© Alexandra Seha

Marie-Laure DeratHistoire et archéologie de l’Éthiopie

Médaille d’argent du CNRS

Directrice de recherche CNRS, historienne et archéologue au sein du laboratoire Orient et Méditerranée (CNRS / Collège de France / EPHE / Sorbonne Université / Université Paris 1 Panthéon-Sorbonne) au sein de l’équipe Mondes sémitiques, Marie-Laure Derat s’attache à reconstituer l’histoire du royaume éthiopien à la période médiévale, entre le VIIIe siècle et le début du XVIe siècle. Croisant histoire et archéologie, elle cherche ainsi à comprendre l’évolution territoriale de ce royaume, les processus de christianisation et les relations aux autres religions, ainsi que l’émergence d’une dynastie chrétienne considérée encore aujourd’hui comme sainte, les Zagwé. Dans une Éthiopie aujourd’hui en pleine guerre civile, les sites de Lalibela et ses églises taillées dans la roche, et de Maryam Nazret au Tigré forment ses terrains d’enquête. Renouvelant l’approche traditionnelle de cette période par la découverte et l’étude de manuscrits d’époque, et par les premières fouilles jamais réalisées à Lalibala, elle est aussi investie dans la valorisation du patrimoine éthiopien.

Marie-Laure Derat voulait être journaliste reporter, elle enquête aujourd’hui sur le passé. Entrée au CNRS en 2000, elle rejoint de 2008 à 2012 le Centre français des études éthiopiennes à Addis-Abeba (CFEE, CNRS / MEAE). « Ces quatre années m’ont permis d’ouvrir de nouveaux terrains, de collaborer avec les collègues éthiopiens, et de bâtir une équipe pluridisciplinaire ». Elle étudie ainsi, depuis plus de vingt ans, les processus de christianisation, les transformations religieuses et politiques, et les dynamiques territoriales du royaume éthiopien du VIIIe au XVIe siècle. 

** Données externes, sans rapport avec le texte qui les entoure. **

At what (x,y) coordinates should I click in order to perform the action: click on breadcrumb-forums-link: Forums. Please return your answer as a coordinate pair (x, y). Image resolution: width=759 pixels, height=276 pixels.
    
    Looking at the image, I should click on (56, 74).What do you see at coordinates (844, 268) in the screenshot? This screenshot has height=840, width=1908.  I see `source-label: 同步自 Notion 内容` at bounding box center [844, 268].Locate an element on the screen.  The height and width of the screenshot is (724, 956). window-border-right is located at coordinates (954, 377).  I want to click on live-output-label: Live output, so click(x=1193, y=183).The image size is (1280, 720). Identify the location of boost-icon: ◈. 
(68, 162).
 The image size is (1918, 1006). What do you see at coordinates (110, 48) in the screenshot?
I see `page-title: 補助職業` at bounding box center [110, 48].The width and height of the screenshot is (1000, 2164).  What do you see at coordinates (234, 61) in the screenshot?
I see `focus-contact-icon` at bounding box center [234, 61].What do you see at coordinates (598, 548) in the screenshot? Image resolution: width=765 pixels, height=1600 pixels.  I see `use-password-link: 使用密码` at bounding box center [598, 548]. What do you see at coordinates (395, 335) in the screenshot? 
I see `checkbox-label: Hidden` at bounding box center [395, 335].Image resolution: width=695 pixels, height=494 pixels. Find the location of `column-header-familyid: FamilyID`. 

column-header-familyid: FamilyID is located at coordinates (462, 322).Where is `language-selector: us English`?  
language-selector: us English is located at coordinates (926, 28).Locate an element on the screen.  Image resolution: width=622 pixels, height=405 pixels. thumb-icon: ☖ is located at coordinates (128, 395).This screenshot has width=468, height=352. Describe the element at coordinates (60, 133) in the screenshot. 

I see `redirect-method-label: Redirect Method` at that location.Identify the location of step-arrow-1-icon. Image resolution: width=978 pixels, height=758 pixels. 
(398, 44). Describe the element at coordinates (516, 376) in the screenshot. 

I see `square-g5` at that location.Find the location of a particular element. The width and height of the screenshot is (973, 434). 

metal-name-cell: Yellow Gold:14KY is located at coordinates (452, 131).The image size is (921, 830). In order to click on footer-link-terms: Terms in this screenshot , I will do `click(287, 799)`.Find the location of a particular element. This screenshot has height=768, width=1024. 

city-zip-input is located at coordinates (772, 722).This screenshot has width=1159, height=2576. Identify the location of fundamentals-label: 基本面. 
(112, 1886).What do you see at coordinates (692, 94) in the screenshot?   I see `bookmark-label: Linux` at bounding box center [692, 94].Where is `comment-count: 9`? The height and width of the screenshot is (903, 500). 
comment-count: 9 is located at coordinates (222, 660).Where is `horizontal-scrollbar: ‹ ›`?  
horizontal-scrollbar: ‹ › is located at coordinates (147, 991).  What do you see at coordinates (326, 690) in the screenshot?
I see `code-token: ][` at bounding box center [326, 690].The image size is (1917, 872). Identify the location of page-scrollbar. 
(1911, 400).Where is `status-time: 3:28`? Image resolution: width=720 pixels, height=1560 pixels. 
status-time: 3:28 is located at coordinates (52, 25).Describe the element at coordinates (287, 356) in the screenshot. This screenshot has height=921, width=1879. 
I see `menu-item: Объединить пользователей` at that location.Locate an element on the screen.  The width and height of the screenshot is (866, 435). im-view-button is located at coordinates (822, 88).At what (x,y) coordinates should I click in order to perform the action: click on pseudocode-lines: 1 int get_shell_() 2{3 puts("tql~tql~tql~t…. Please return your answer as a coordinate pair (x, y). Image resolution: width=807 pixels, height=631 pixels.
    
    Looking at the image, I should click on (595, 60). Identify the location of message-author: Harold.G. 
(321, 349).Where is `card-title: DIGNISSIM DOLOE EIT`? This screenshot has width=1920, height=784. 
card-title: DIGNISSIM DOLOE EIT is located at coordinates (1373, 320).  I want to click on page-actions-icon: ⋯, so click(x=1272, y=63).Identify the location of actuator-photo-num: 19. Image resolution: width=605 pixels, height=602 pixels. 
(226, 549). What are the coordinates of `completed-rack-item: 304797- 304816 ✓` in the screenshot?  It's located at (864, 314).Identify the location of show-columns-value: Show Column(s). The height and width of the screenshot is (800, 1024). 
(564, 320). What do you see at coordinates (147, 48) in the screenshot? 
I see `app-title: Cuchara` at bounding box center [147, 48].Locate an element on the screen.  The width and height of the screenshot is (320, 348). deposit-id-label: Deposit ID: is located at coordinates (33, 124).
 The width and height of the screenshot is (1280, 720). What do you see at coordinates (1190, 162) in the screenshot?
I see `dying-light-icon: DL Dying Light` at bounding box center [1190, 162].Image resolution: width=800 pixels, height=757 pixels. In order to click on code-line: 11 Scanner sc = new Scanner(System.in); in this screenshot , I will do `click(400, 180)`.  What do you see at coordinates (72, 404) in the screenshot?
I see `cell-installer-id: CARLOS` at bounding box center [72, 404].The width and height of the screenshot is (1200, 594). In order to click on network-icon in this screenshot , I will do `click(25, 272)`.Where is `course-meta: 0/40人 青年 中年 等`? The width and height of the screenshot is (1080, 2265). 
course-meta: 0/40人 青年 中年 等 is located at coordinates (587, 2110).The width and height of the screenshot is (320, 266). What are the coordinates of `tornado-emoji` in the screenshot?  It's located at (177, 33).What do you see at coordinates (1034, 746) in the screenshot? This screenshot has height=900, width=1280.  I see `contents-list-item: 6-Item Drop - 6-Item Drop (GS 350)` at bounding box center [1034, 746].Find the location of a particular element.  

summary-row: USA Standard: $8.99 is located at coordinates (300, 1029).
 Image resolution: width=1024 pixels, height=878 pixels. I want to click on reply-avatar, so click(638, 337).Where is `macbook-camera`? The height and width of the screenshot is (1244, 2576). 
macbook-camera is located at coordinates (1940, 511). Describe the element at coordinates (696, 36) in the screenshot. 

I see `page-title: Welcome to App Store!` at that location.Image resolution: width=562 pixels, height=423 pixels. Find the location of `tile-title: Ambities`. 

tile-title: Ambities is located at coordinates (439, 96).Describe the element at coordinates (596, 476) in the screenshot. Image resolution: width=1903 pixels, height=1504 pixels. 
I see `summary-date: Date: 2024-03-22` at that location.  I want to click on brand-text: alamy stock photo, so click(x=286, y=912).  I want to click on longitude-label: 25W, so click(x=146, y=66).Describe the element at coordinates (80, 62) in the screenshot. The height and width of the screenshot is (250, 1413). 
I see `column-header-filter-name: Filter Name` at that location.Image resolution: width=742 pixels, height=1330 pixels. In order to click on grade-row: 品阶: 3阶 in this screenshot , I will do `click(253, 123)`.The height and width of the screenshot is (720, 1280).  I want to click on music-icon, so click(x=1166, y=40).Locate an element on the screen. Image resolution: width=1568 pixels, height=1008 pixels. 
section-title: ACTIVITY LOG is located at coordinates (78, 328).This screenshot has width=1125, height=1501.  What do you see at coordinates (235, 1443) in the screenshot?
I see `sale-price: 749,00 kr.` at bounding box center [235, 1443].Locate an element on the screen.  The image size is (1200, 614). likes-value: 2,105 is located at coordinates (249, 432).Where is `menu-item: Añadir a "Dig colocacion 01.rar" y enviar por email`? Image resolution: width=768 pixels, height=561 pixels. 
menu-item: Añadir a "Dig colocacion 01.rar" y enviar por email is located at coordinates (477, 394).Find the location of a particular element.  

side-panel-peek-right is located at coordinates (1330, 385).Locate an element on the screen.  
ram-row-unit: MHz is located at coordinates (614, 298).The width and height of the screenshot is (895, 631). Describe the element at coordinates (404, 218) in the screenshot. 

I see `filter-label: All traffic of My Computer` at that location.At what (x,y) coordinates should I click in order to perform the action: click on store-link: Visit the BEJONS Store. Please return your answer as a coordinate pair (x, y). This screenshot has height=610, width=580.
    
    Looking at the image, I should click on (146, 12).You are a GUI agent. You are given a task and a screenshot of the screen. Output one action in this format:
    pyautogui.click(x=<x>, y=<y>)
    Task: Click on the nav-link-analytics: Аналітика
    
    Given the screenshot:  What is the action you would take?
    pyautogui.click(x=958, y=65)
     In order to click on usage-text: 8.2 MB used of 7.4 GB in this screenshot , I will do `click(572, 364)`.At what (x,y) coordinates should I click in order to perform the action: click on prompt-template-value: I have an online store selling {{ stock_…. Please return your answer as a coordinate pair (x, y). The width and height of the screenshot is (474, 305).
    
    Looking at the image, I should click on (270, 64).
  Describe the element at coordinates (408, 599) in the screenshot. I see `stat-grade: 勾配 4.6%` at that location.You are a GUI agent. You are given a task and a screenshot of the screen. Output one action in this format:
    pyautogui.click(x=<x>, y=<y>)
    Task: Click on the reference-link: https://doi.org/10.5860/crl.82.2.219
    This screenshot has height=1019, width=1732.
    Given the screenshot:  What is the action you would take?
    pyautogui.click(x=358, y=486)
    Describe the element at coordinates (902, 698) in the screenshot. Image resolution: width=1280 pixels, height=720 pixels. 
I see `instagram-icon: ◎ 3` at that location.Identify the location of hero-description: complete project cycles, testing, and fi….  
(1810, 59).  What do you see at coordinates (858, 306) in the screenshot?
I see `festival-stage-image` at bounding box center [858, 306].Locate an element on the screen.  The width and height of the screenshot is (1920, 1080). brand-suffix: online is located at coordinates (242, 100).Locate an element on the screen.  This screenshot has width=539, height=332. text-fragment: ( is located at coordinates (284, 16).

De 2009 à 2021, elle dirige la mission historique et archéologique de Lalibela1, complexe d’églises rupestres longtemps réputé comme la capitale du royaume. « Loin d’être un simple site archéologique, Lalibela comme l’ensemble des objets qu’il abrite sont au cœur de mes travaux, et de ceux de mon équipe ». Croisant les approches — en histoire des textes, archéologie, liturgie, ou géologie —, elle montre l’importance de ce site, véritable carrefour de cultures. Depuis 2018, elle investit également un autre site, Maryam Nazret au Tigré, vestiges d’une cathédrale du XIIe siècle et d’une cité médiévale née autour des VIIe-VIIIe siècles. « Ces lieux sont cruciaux pour comprendre la transition entre la fin de la période antique et la période médiévale, les processus de christianisation, l’ouverture de l’Éthiopie sur le reste du monde et en particulier son voisin égyptien, dont elle était proche pour les échanges aussi bien économiques que culturels ».

« Le terrain est essentiel pour prendre la mesure des espaces considérés, mais aussi pour combler les vides de la documentation écrite. »

La guerre civile, qui frappe l’Éthiopie depuis 2020, a aussi changé son rapport au terrain. « Au-delà des recherches personnelles, la guerre engendre une forte préoccupation pour les collègues et l’ensemble de la population éthiopienne, victimes du conflit. Il faut trouver les moyens de les mettre en sûreté, de construire un accompagnement, d’inventer de nouvelles manières de soutenir les recherches ». Depuis, appelant ainsi à une reconnaissance de l’histoire africaine comme partie intégrante du savoir commun, elle se consacre activement à la formation de professionnels du patrimoine, d’étudiants et d’artisans locaux2

« Engager des recherches sur l’Éthiopie, c’est ouvrir nos horizons, c’est prendre conscience qu’au-delà de notre manière de penser le monde, d’autres manières d’envisager le passé existent, dans lesquelles les sociétés européennes sont absentes. »

Après la médaille de bronze du CNRS en 2010, cette médaille d’argent « vient récompenser non pas mon travail, mais celui de tous les chercheurs, étudiants, et de tous les professionnels en Éthiopie sans qui je ne pourrais enquêter ».

Notes

1. Ces travaux ont nourri le projet ANR Christianisation et interactions religieuses en Éthiopie (2017–2022), et se poursuivent avec le programme Sustainable Lalibela, qui deviendra en 2025 Sustainable Heritage in Ethiopia.

2. Avec Marie Bridonneau, maîtresse de conférences à l’université Paris-Nanterre, géographe spécialiste des espaces et des sociétés impactées par les politiques de patrimonialisation, et Kidane Ayalew, dans le cadre du projet Sustainable Lalibela.